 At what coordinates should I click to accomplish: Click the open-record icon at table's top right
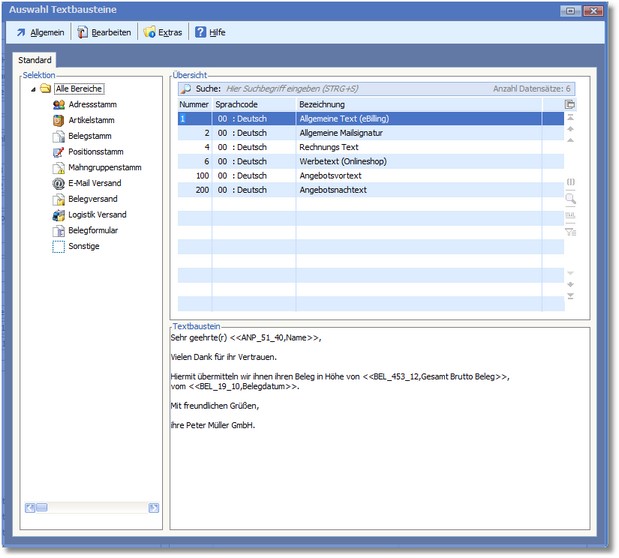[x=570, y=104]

------------------------------------------------

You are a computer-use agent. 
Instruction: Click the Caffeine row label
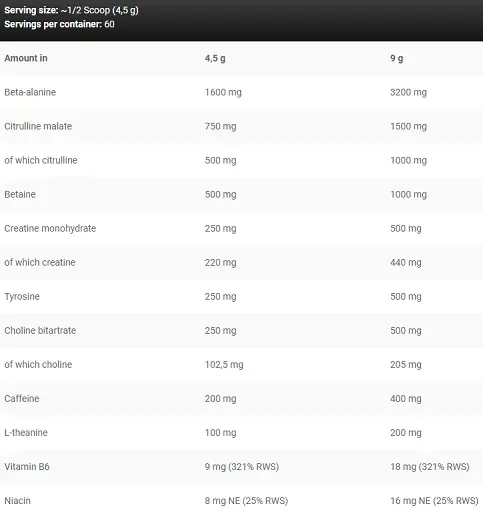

------------------------------------------------

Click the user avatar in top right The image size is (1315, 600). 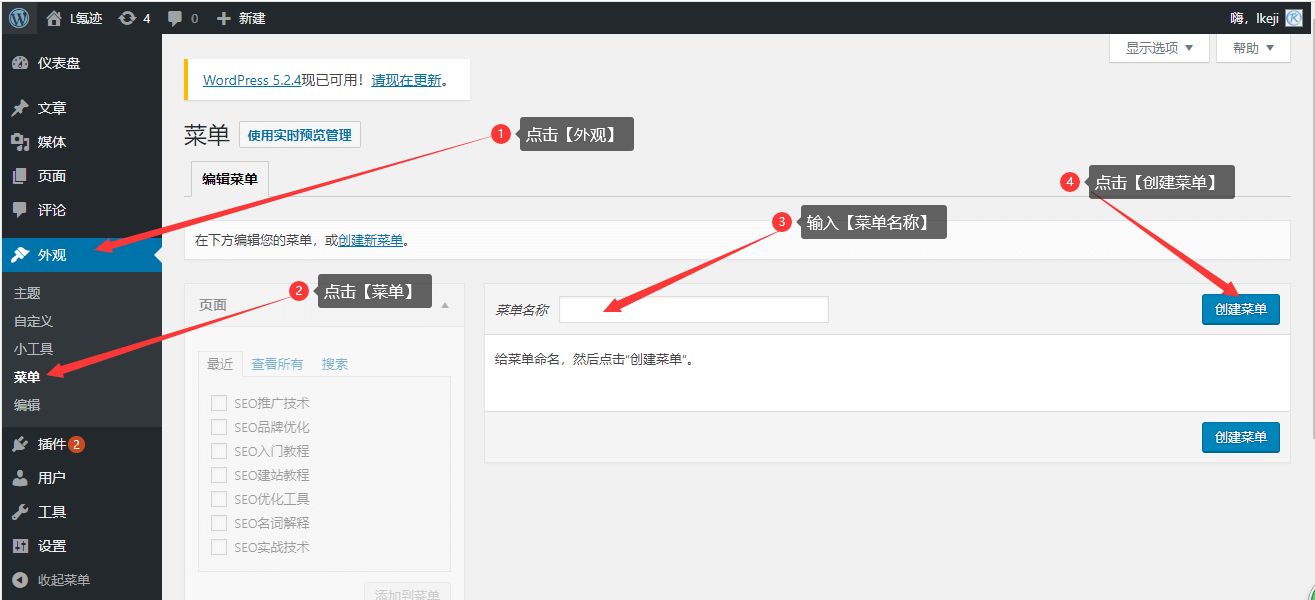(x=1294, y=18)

------------------------------------------------

Required action: Retype word for word everything in the listing above from the line that holds "You are a computer-use agent." down to the line that holds "Instruction: Click the Caffeine row label". Keep both end lines and leave out the rest.

Task output:
You are a computer-use agent. 
Instruction: Click the Caffeine row label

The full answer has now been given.